I'll charitably assume that you are specifically focusing on induced abortions, and would not criminalize spontaneous abortions. Please correct me if you mean that spontaneous abortions should also be criminalized. By your previous statements, I guess that you would be including morning-after pills in the category of abortions. You cited 1.2 million, which unless I'm mistaken is the Guttmacher Institute's estimate for the number of abortions in the US for a couple years back, which does not include morning-after pills. I'll accept the figure for the sake of argument, and because the number has remained fairly flat. As this figure includes abortions where the mother's life is at risk or even certainly doomed should the pregnancy continue, and cases where the fetus is beyond viability or even certainly dead, I shall assume that you mean to ban abortion in these cases as well, unless you offer a correction.

How much time, effort, and resources do you think it would it take to push through such a ban? What manner of criminalization are you envisioning? What sort of jail time? Would the death penalty be in play?

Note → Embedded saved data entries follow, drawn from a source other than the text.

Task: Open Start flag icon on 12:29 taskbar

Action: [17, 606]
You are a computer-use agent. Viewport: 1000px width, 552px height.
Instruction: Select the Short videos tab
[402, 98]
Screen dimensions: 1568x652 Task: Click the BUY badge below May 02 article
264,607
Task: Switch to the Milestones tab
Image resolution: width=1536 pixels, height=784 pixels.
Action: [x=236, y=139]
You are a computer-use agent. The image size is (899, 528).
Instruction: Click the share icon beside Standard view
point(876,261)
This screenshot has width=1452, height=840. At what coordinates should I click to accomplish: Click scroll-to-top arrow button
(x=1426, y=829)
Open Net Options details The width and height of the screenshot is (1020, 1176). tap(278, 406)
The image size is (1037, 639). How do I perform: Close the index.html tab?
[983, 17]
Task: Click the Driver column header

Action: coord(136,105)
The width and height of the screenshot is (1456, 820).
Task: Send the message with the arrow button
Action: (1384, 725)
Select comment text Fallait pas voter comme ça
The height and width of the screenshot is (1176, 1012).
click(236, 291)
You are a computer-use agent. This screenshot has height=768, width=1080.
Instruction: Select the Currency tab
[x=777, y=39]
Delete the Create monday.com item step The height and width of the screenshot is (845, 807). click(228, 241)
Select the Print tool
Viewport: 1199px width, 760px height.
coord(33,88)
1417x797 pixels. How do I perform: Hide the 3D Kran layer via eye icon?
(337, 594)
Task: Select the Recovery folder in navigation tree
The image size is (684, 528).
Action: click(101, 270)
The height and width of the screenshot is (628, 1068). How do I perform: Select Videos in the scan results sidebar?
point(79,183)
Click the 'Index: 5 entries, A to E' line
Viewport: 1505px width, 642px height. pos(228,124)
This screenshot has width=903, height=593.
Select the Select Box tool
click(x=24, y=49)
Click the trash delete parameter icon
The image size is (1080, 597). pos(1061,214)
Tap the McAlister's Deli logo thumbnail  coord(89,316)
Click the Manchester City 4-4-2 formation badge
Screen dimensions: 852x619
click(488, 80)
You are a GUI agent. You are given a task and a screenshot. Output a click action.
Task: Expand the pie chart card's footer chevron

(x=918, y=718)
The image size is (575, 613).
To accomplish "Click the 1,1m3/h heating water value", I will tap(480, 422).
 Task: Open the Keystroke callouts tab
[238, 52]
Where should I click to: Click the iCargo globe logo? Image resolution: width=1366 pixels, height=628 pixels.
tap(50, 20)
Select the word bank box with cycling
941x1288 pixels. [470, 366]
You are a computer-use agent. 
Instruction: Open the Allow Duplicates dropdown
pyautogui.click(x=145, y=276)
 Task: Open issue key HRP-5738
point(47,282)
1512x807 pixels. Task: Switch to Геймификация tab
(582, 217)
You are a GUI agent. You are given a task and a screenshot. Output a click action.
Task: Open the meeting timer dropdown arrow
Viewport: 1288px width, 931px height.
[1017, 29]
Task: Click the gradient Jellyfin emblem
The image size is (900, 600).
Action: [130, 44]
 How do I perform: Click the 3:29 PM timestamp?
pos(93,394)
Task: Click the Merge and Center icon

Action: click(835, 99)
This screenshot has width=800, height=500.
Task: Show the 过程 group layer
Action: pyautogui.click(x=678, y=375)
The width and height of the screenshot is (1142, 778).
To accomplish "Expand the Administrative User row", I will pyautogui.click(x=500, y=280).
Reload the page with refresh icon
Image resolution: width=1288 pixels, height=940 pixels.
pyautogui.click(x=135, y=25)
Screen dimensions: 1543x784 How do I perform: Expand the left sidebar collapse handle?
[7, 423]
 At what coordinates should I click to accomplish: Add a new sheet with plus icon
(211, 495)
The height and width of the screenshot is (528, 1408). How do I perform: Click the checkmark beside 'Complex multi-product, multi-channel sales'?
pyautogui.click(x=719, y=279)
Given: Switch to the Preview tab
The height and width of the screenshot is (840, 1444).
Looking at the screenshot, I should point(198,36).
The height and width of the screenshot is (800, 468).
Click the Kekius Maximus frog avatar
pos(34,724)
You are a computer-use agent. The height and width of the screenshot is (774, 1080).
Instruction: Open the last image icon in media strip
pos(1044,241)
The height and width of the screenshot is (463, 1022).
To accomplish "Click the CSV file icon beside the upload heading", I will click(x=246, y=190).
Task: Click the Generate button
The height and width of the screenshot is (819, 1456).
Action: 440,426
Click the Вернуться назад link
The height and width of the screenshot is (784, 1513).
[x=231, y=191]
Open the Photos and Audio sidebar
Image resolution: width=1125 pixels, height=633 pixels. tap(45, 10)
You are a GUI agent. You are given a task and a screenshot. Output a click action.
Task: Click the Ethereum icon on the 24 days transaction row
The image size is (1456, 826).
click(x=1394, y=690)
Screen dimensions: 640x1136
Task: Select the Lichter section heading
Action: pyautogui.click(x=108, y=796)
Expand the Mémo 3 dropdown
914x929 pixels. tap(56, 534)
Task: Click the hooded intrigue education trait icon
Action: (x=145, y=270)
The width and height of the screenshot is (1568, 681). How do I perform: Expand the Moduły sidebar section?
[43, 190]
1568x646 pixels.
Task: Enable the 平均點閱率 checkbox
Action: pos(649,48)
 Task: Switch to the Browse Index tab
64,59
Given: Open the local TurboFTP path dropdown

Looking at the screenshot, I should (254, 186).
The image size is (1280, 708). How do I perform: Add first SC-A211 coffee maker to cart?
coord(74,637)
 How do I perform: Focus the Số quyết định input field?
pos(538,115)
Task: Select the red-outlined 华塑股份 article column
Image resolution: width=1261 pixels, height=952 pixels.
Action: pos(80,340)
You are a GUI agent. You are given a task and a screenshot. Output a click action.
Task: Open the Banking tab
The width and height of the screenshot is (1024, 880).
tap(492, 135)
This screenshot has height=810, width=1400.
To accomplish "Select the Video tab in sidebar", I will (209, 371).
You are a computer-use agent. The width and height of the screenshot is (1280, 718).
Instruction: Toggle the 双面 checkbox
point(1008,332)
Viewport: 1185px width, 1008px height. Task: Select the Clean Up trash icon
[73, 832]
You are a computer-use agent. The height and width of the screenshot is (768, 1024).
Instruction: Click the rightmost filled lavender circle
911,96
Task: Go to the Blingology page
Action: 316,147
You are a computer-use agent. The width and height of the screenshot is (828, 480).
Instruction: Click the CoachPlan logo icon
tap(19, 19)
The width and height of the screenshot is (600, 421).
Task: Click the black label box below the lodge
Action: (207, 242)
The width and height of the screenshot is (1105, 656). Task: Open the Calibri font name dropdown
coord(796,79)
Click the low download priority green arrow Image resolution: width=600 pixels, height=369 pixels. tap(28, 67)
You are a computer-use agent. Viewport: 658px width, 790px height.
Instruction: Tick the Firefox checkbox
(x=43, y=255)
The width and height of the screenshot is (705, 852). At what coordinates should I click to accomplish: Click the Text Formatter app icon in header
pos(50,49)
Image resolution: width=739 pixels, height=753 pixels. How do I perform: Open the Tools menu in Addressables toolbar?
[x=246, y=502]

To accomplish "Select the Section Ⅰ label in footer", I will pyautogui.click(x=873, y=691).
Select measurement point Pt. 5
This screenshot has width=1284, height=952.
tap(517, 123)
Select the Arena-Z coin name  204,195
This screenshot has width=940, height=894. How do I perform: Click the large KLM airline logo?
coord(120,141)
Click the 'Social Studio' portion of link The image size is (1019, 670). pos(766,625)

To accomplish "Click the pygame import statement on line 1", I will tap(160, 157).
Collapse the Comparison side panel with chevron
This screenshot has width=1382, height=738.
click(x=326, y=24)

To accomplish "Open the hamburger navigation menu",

What methods would the police use to investigate? What would be the increased police, prison and court costs born by society? What increase in taxes or deficit, or decrease in expenditures, would be sacrificed to pay for it?

Are you of the impression that each and every one of these 1.2 million abortions yearly would be prevented with banning? Your comments suggest that you are, but I think you're smarter than that. How many now-illegal abortions would continue? How many women would, say, take a quick trip up to Canada or Mexico? In light of these questions and the questions of whether a fetus would ever be viable, would you stand by 1.2 million saved, or do you have a different estimate?

How many and which alternatives did you consider to such a ban, before ascertaining that they could not save as many lives?

I said the goal of banning would be to save 1.2 million human beings, not that it would save 1.2 million human beings. What you do is extend existing statutes which govern the killing of human beings to include human beings still within the womb. Some states do this already. In some states you can be charged with the death of an unborn child. Scott Peterson was convicted of murdering his wife Laci Peterson and their unborn son just a few years back.

Abortion is the killing of another human being. The reason it isn't murder is because murder is the unlawful killing of another human being. Since killing via abortion is lawful, it isn't murder. If a law was passed that made it legal to kill gingers, then killing a ginger would not be murder(it would still be immoral though...just like abortion).

I still don't see the point of considering alternatives to an abortion ban. What alteratives could possibly justify the continued practice by a society to allow the killing of some human beings simply on the basis that it is the choice of another human being?